Lines containing "will" should be pulled from the material below.

• Records to process
####
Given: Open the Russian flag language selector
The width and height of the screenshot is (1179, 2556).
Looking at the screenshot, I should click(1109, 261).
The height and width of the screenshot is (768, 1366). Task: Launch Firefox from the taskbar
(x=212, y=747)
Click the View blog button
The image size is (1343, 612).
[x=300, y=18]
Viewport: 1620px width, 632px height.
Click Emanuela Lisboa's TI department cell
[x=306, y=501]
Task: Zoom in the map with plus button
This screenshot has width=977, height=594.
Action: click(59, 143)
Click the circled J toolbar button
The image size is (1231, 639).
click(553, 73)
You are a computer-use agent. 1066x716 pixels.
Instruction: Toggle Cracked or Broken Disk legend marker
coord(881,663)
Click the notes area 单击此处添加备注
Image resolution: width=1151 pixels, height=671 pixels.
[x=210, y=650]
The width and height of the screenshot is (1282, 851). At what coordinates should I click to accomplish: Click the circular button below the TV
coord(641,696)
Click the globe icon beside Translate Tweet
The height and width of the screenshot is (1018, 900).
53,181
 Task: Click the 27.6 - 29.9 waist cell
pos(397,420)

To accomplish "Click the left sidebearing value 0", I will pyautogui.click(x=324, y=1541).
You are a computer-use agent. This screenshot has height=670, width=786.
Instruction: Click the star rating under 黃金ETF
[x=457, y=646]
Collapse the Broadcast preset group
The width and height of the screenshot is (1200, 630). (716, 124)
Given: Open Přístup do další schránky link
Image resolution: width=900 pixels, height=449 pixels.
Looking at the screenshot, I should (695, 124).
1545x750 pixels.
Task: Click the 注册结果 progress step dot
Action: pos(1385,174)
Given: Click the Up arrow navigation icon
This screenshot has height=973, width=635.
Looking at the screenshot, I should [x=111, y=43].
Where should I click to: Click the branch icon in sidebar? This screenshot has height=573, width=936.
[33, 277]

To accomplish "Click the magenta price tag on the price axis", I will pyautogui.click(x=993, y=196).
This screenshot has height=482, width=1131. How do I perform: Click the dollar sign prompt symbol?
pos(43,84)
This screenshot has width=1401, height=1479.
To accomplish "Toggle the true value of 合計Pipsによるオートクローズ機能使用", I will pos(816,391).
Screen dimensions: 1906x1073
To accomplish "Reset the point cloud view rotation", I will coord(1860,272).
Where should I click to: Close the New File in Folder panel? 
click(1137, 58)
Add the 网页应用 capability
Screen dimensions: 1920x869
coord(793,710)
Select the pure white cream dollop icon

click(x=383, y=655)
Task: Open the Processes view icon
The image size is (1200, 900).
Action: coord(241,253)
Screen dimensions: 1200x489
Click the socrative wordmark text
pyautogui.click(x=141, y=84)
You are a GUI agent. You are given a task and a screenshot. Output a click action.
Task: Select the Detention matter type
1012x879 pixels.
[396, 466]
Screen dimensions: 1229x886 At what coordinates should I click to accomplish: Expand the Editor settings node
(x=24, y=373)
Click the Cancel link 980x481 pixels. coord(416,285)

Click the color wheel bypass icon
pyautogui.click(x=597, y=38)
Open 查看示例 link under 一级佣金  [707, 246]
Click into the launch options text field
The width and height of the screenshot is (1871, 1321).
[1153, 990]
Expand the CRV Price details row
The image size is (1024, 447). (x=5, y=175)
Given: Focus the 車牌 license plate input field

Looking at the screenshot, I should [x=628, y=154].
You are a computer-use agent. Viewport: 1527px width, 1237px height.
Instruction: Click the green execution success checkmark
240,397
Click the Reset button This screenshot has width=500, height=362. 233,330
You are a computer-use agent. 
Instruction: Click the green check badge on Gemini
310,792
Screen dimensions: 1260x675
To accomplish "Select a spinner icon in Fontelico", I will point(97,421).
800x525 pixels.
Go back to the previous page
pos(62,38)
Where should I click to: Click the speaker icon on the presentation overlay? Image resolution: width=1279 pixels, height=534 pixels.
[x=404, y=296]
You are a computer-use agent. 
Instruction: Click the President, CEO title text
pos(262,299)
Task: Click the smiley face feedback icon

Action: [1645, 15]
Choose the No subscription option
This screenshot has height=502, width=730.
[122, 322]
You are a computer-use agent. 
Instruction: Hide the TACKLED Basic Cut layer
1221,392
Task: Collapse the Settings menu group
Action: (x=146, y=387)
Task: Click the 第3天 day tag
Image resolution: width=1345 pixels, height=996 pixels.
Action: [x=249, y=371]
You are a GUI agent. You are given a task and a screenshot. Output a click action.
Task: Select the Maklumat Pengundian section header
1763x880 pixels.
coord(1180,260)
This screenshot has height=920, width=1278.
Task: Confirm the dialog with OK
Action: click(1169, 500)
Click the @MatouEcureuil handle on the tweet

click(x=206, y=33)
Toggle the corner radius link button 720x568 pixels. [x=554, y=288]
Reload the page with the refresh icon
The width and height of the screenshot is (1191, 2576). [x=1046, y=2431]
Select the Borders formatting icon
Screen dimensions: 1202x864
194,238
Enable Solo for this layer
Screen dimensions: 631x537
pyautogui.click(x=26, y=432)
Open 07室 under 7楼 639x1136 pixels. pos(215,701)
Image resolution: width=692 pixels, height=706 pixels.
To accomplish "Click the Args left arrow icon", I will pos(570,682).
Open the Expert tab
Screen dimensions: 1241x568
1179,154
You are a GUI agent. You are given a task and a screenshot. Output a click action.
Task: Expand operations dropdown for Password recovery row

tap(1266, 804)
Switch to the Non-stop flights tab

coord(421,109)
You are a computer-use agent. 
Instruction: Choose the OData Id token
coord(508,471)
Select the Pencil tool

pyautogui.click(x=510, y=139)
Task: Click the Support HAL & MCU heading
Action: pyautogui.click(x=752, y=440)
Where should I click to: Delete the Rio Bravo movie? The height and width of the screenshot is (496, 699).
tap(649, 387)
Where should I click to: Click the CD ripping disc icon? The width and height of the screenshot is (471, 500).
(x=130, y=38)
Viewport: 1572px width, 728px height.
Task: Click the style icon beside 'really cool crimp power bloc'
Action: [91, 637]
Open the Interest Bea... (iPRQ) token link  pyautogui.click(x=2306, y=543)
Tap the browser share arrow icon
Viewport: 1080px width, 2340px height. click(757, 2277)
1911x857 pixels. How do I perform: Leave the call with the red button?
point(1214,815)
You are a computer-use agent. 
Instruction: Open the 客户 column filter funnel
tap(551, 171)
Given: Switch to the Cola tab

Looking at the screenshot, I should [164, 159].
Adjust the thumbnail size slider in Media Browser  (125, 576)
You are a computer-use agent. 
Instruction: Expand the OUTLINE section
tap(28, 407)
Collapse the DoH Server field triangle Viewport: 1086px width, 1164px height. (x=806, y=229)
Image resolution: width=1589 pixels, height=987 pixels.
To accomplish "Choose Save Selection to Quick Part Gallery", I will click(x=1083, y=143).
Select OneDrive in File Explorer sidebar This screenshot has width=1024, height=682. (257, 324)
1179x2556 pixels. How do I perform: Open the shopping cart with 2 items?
####
• Result for this task
To accomplish "Click the left sidebearing value 0", I will pyautogui.click(x=324, y=1541).
To accomplish "Click the magenta price tag on the price axis", I will pyautogui.click(x=993, y=196).
To accomplish "Toggle the true value of 合計Pipsによるオートクローズ機能使用", I will pos(816,391).
To accomplish "Reset the point cloud view rotation", I will coord(1860,272).
To accomplish "Select a spinner icon in Fontelico", I will point(97,421).
To accomplish "Click the Args left arrow icon", I will pos(570,682).
To accomplish "Choose Save Selection to Quick Part Gallery", I will click(x=1083, y=143).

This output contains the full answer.